Why This Comparison Exists

Praluent and losartan both sit under the cardiometabolic umbrella, yet they attack entirely separate pathways. Praluent binds and degrades proprotein convertase subtilisin/kexin type 9 (PCSK9), which increases hepatic LDL receptor recycling and drops circulating LDL cholesterol. Losartan blocks the angiotensin II type 1 receptor, reducing vasoconstriction and aldosterone secretion to lower blood pressure.

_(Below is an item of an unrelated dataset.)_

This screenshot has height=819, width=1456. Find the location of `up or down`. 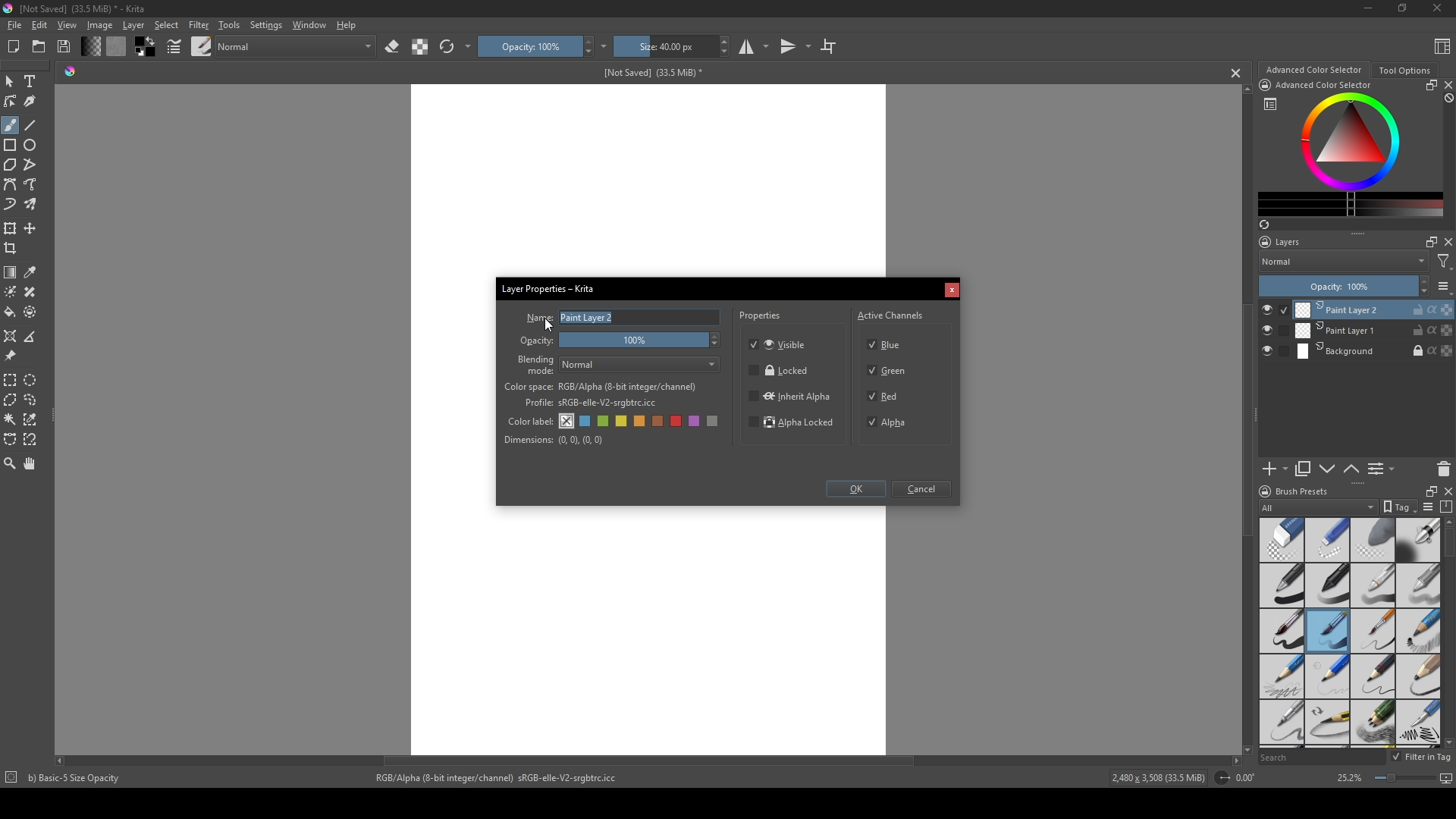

The overlap is not pharmacologic. It is practical. Patients with metabolic syndrome, type 2 diabetes, or established atherosclerotic cardiovascular disease (ASCVD) often carry both dyslipidemia and hypertension simultaneously. Clinicians managing these patients evaluate cost, access barriers, and formulary placement for every agent in the regimen. A 2019 analysis in the Journal of the American Heart Association found that medication cost was the single strongest predictor of non-adherence in patients prescribed four or more cardiometabolic drugs [1]. Choosing between a $487-per-month biologic and a $4-per-month generic may not be a clinical question, but it is absolutely a treatment-planning question. The two drugs are not substitutes for each other. They are co-travelers in the same patient's pill organizer, and cost pressure on one can affect adherence to the other.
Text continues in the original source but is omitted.